To encourage effective decision making, Sackett came up with the idea of an “evidence cart”, whose contents included a laptop to search PubMed, a rapid printer for doctors, medical students and patients to take information away, textbooks on making physical diagnosis and a “red book” of critically appraised evidence. He would do a ward round of emergency admissions with young doctors showing evidence-based medicine in action.
An audit carried out a month before the cart arrived of 72 clinical cases that needed a search for evidence found only 19 searches were carried out. After the cart arrived, it was used for searches 98 times in a month.
“Strange how simple ideas capture the imagination, but folk would travel from abroad to see what was happening on the ward round,” says Heneghan. For his part, Sackett travelled around the UK, giving talks at some 200 hospitals, founded the journal Evidence Based Medicine in 1995 and co-authored ‘Evidence based medicine: how to practice and teach EBM’, published in 1997. The first print run of 2,500 sold out within a week and it is now in its fourth edition.
By 1999, Sackett thought evidence-based medicine had gained enough momentum for him to return to Canada to a cottage in Ontario where he ran workshops for researchers and argued for the compulsory retirement of “experts” who can “retard the advance of science and harm the young”.
“There are still far more experts around than is healthy for the advancement of science,” he wrote in the BMJ in 2000. “Surely a lot more people could retire from their fields and turn their intelligence, imagination and methodological acumen to new problem areas.”

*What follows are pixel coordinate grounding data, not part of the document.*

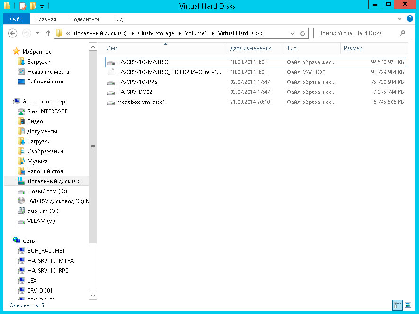
Task: Open DVD RW drive (G:) in sidebar
Action: [x=58, y=201]
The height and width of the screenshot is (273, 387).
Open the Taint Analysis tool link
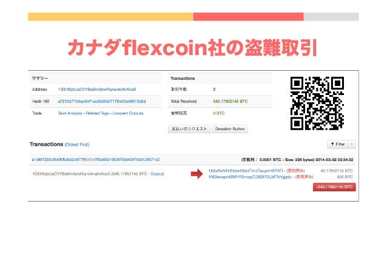pos(70,113)
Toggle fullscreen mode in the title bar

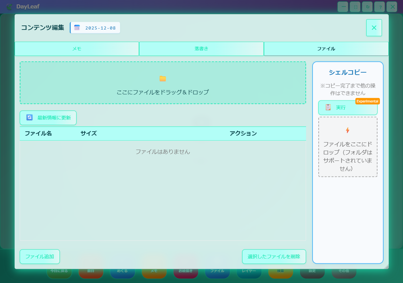355,7
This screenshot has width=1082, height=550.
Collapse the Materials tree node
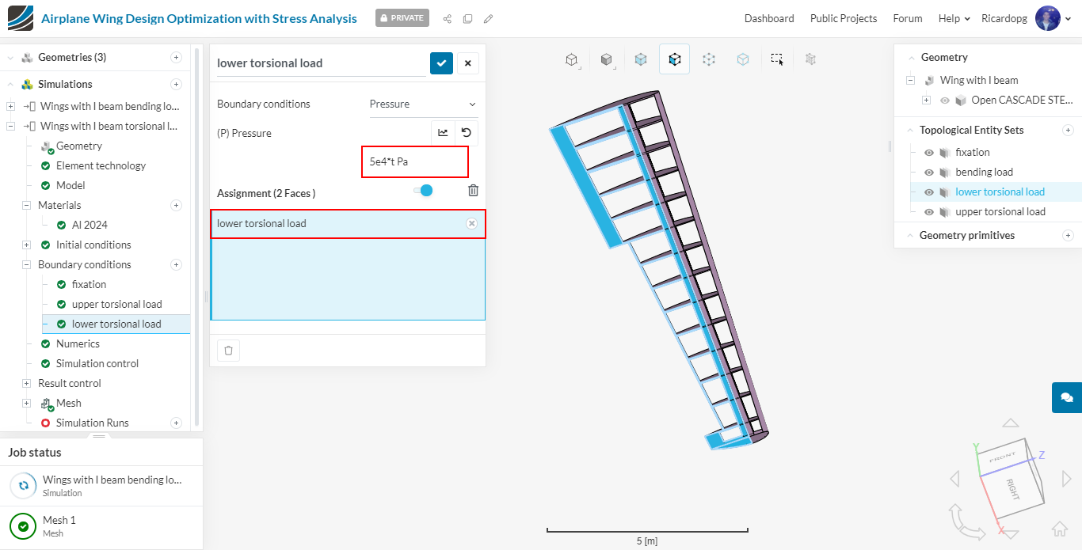point(26,206)
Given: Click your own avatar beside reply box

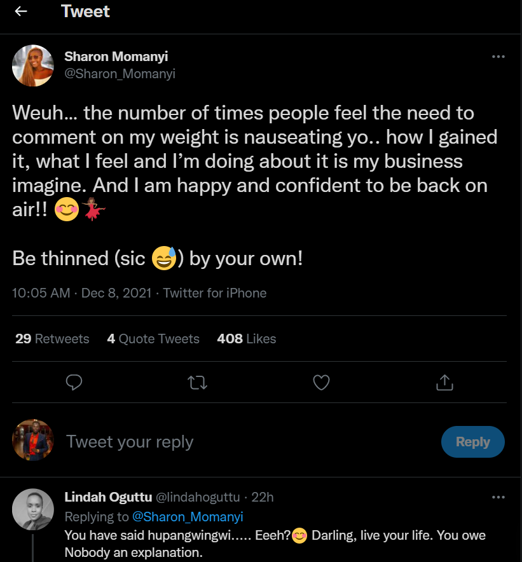Looking at the screenshot, I should (33, 440).
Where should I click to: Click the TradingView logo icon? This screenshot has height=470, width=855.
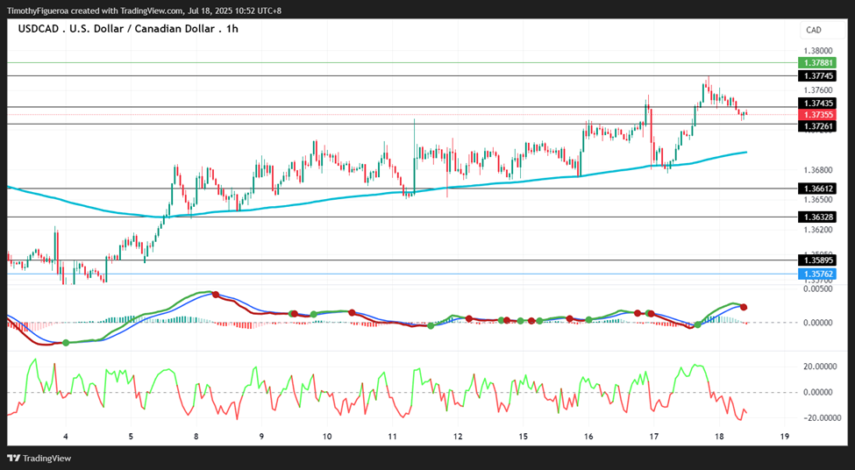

Richard Smith, former editor of The BMJ and a friend of Sackett, described him on Twitter as “one of the medical greats and fun all the way”.
Sackett is survived by his wife Barbara (nee Bennett) and their four sons.
 Cairns JA, Gent M, Singer J et al. Aspirin, sulfinpyrazone or both in unstable angina — results of a Canadian multicenter trial. New England Journal of Medicine 1985;313:1359–1375.